新教育の森:神奈川 30年ぶりトイレ掃除復活--10年度から横浜市 /神奈川

3月13日13時1分配信 毎日新聞

 ◇「公共心」育成できる?
 ◇全市立小・中・高500校/「普通に戻った」の声も
 横浜市の全市立の小・中・高校約500校(特別支援学校を除く)で10年度から、児童・生徒のトイレ掃除が復活する。約30年ぶりだけに感染症への不安も聞かれ、「社会をよくしようとする公共心の育成」を掲げる市教育委員会は対策に躍起だ。他の政令指定都市では実は当然の「子どものトイレ清掃」。
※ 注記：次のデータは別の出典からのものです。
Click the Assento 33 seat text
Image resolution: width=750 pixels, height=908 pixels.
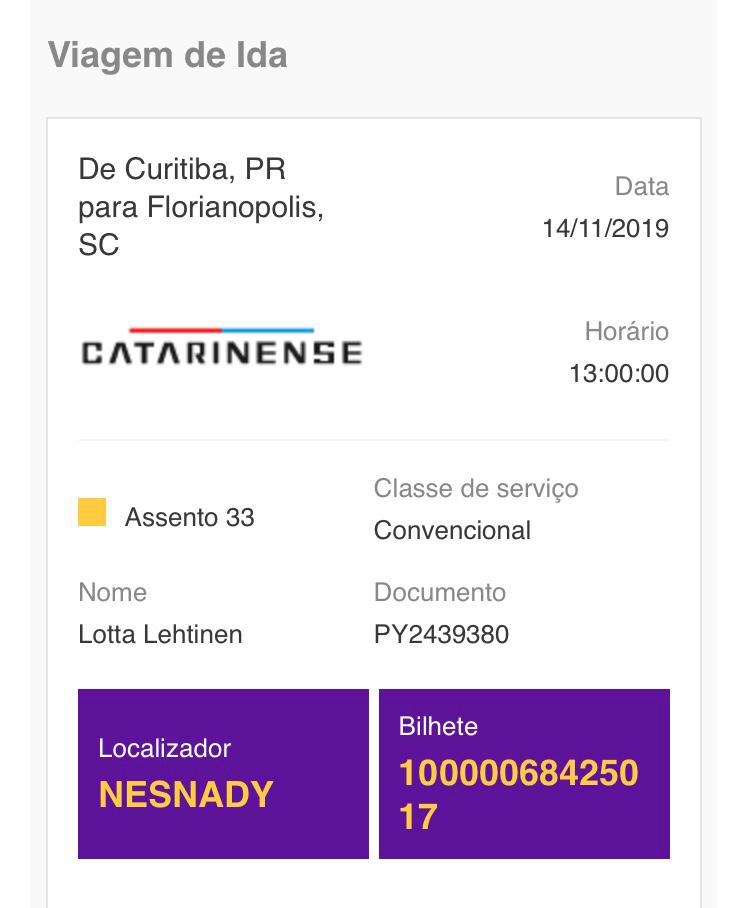point(189,517)
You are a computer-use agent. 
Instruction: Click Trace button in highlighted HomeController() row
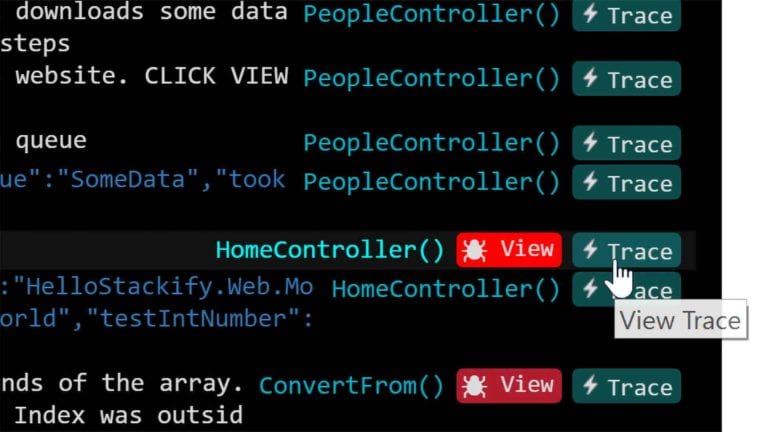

トイレを磨けば心も磨かれる?【野口由紀】
 ■「すっきり」
 「キン、コン、カーンコーン」
 給食時間の終わりを告げるチャイムが鳴ると、ほうきやちりとり、背丈ほどある柄付きブラシを、子どもたちが一斉に手にする。タイル張りの床を丁寧にはき上げ、便器だってブラシでシャコシャコ。鏡もぞうきんでピカピカに磨いた。1月からトイレ掃除をするモデル校の市立折本小学校(都筑区)。3年の武田理奈さん(9)は「汚いって思わない。慣れてきちゃった」。別のトイレを担当した5年の内藤龍海君(11)らも「最初はやり方が分からなかったけど、すっきりする」と笑った。
 ■器物損壊4ケタに
 こうした風景はかつては他校でも見られたが、市教委児童・生徒指導課によると、昭和40年代ごろから子どもの姿が次第に消えた。今はどこも85年の通知でトイレ掃除が「業務」とされた学校用務員が清掃しており、例外的な市立中3校でも生徒は便器に触れず床をはくだけだ。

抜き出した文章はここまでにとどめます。